A little more about William Becker.  He was married twice, there were no children by either.  His estate went to his second wife's sister who had no interest in Becker or his music.  There was something in his will that required a public performance of his works and reluctantly she acceded to this and which resulted in the recording referred to.  There is also a recording of the rehearsal of Kelly and his pupil playing the two piano score. 

The problem my contact has is that he cannot find out who now owns the copyright.

 

Mark Thomas

How interesting.

Isn't it odd the alleyways down which we sometimes find ourselves wandering? I spent several fruitless days on genealogy sites contacting people who had Raff's brother Joseph Kaspar in their family tree to see if any of them had a photo. None replied and I got no reply either from my email to Binghamton NY library. It was only mild curiosity, but it kept me happy for days...

giles.enders

Jumping from Becker to Raff's brother is a big leap.  I have a hunch that if a photo is anywhere, it will be in Wiesbaden.  What are his dates and what was his profession?

Mark Thomas

Oh, I was just getting diverted into musing on how I get diverted. There is no link with Becker.

Raff's brother Kaspar (1831-1893) emigrated to the US in 1855 and from 1858 lived in Owego NY. He set himself up as "Professor Joseph C Raff", a music teacher and leader of local cornet bands.

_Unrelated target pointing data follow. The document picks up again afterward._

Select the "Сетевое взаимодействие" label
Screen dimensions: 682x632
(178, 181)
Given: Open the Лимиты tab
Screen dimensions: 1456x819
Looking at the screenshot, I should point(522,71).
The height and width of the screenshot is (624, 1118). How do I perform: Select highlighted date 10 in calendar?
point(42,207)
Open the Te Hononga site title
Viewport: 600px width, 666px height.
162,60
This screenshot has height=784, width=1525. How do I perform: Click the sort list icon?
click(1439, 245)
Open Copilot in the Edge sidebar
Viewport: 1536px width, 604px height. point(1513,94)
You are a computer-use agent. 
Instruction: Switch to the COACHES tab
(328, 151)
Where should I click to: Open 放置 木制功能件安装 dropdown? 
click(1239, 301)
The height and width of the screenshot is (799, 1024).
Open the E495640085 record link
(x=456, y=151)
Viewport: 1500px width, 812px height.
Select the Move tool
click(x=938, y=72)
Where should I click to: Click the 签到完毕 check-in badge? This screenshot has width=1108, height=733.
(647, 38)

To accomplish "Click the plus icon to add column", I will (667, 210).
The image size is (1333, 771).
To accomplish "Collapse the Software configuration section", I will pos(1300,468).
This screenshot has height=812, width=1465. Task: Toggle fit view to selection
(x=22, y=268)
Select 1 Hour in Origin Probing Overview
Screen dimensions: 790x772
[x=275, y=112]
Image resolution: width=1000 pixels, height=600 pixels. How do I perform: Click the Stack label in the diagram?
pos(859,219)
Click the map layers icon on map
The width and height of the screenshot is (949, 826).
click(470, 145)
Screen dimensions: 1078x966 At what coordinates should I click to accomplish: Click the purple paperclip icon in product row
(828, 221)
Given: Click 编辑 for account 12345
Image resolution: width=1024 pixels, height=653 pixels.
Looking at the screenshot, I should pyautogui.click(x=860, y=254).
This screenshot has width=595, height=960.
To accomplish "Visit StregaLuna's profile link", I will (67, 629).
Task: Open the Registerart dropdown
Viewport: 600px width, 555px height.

He wrote an amount of  light piano music (confusingly for posterity published as being by J. Raff or Joseph Raff) and retired in 1888, moving to nearby Binghamton where he died. As far as I can tell, he made one trip back to Germany in 1890, by which time big brother Joseph Joachim had been in his grave for eight years. If you want to hear a couple of his piano pieces go here. Of course, there is a chance that the family back in Germany had a photo of him, but the Raff wasn't close to his own family and in any event it would be amongst the Raff papers which are all in Munich. I thought it worth an email or two to the US, but really I was only idly interested to see what Joachim's brother looked like.

eschiss1

that actually brings up something.
I want to create a category on IMSLP for Joachim's brother (composers, editors, etc. have categories rather than pages there, for those yet unfamiliar with the site...) to preserve copies of the LOC scans of Kaspar's music, with attribution- standard practice of mine and something I believe the site is for - but the evidence and reasoning that in my opinion strongly establishes that "Joseph Raff", LOC-style, is not Joachim Raff but rather his brother (except for a work or so that's definitely by Joachim- one needs a language in which to talk about this in which this makes sense...)

the evidence, the reasoning is not mine, but that of a few people on this forum in varying proportions, and I should probably resurrect the earlier thread to do this but do feel a need to ask a certain intellectual-property-permission before going forward.  And so I do.

Mark Thomas

My apologies to Alan for this thread going off piste, the responsibility is entirely mine.

Eric, you have my permission, blessing, enthusiastic encouragement and anything else you need, to use whatever I have come up with to establish at IMSLP Joseph C(aspar) Raff as the composer of the LOC works which we have identified. All I know is on this site and is summarised on the Raff web site here. If I can find out any more then I'll be sure to let you now.